Stand at a 90 degree angle to the cable. Get in an athletic stance and hold the handle at your navel. Slowly and smoothly straighten your arms straight ahead then right back to where you started.
The key here is to keep your hips and shoulders facing straight ahead even though the resistance is trying to make you rotate.
Here’s where my fancy pants Duke engineering degree is handy …
As you straighten your arms, you’re increasing the moment arm which increases the torque on your core (and, technically, all the way down to your feet). In other words, as you straighten your arms, it gets harder to keep your torso from rotating.

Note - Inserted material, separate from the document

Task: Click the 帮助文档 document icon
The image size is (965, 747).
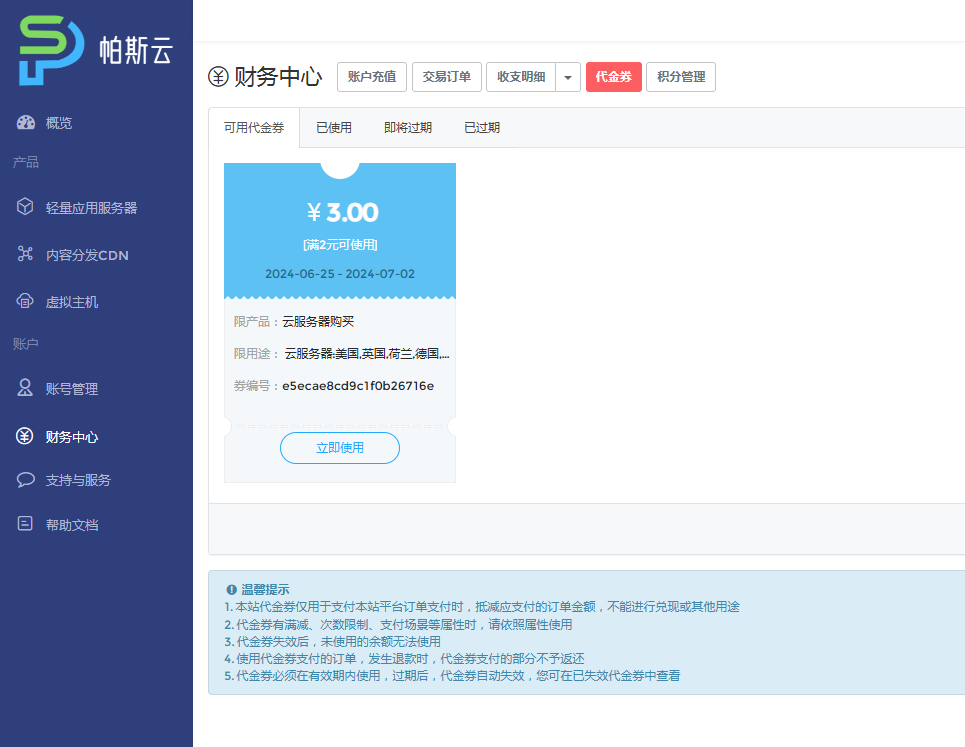Action: click(26, 524)
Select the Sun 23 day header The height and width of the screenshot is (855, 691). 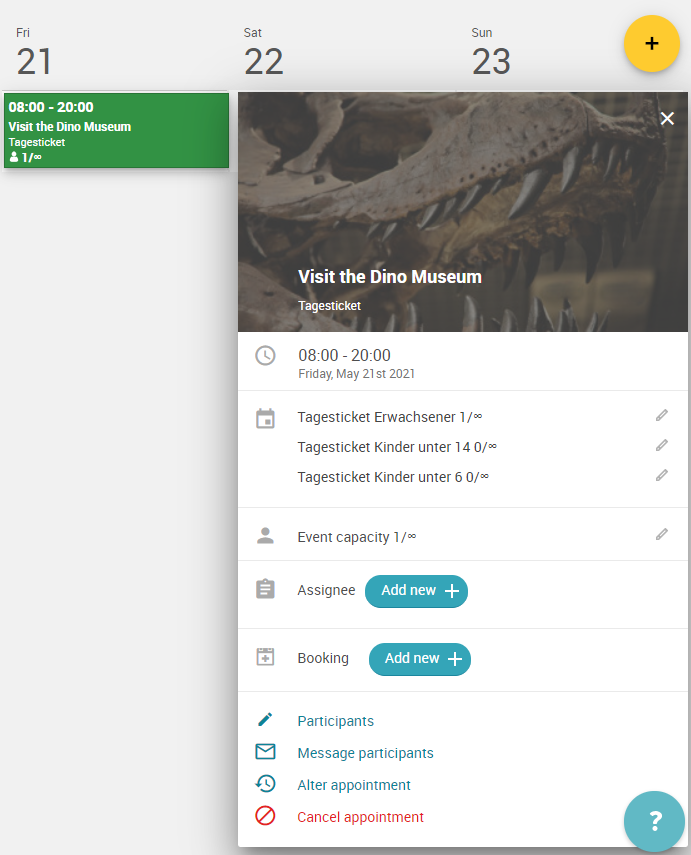pyautogui.click(x=491, y=52)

Cable Pallof Press (standard)
Cable Pallof Circles
In this variation, you get a little fancy by moving your hands in a circle and adding a frontal plane (side-to-side) challenge to the transverse (rotational) challenge. Again, keep your hips level and facing straight ahead. (Our model’s arms should be just a little straighter here.)
Cable Pallof Chop
Same principle – keep your hips still. This one adds even more of a frontal plane challenge than Pallof Circles because of the increase in the lever arm as you bring your arms as high as you can in good form.
The addition of shoulder flexion (that’s lifting your arms up) challenges what I like to call your lat length/ab strength relationship.
If your lats are too tight and/or your abs aren’t strong enough to control your pelvis, you’ll tilt your pelvis anteriorly (“Donald Duck,” as we say in the biz). DO NOT let this happen.